Abstract

Synthetic aperture radar (SAR) is used extensively for remote-sensing applications due to its ability to operate under all weather conditions and provide high-resolution images. However, high-resolution images constructed from SAR data often suffer from speckle, which makes identification and classification of edges/boundaries a difficult task. Speckle noise is multiplicative in nature and is a result of constructive and destructive interference of signals from randomly distributed scatterers in a resolution cell illuminated by a coherent signal. Usually, speckle is reduced by incoherent averaging of high-resolution image pixels that degrade resolution.
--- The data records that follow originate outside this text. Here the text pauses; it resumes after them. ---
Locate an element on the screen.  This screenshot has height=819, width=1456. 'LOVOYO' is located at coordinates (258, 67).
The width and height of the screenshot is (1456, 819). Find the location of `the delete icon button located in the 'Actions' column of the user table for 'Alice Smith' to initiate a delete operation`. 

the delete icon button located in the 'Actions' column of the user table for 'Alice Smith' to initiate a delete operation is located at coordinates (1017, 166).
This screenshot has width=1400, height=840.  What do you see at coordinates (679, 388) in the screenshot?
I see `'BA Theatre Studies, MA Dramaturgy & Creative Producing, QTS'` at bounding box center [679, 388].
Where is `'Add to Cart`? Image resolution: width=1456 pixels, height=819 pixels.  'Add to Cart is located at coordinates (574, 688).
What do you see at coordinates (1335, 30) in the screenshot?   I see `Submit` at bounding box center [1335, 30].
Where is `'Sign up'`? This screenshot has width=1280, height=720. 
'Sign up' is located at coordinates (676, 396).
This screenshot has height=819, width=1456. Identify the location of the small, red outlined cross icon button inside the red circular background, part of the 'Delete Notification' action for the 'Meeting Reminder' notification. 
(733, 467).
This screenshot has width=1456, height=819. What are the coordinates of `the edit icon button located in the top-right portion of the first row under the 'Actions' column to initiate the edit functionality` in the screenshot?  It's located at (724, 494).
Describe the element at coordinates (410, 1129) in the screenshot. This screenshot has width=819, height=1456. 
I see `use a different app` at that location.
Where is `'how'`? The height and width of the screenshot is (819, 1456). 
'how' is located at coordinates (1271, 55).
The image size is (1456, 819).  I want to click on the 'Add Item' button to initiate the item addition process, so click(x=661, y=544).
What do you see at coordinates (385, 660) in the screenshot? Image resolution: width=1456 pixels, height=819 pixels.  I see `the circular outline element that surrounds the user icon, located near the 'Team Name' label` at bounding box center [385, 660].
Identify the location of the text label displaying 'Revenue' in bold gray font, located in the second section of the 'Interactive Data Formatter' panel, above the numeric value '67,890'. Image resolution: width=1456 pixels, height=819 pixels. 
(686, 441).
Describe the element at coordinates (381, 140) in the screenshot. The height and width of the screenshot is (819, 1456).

The principal goal in all speckle-reduction algorithms is to reduce speckle with minimum loss of resolution. In this investigation, we used specially trained and validated artificial neural networks (ANNs) for speckle reduction in images generated with a radar-depth sounder/imager and compared their performance to the conventional adaptive filtering and Speckle Reducing Anisotropic Diffusion (SRAD) algorithm. We show that by training different ANNs to reduce speckle noise at different levels of signal-to-noise ratio (SNR), rather than training one ANN to operate at all levels of SNR, improved performance in speckle reduction can be obtained. Real SAR images and synthetic noise are used in this research to compare the performance of the proposed ANN-based approaches with that obtained from conventional methods. This investigation shows that on combining the results from a set of properly trained and validated neural networks, the SNRs of the output images improve beyond those obtained from conventional approaches when the input SNRs are greater than or equal to 4 dB. For input SNRs greater than 0 dB, however, the ANNs provide better performance in edge preservation compared with conventional methods. We also found that once a set of ANNs is properly trained to reduce speckle from an image, these ANNs can be used in de-speckling other images without any further training. The merits and demerits of different configurations of the ANNs are studied to find useful speckle noise-tolerant ANN architectures.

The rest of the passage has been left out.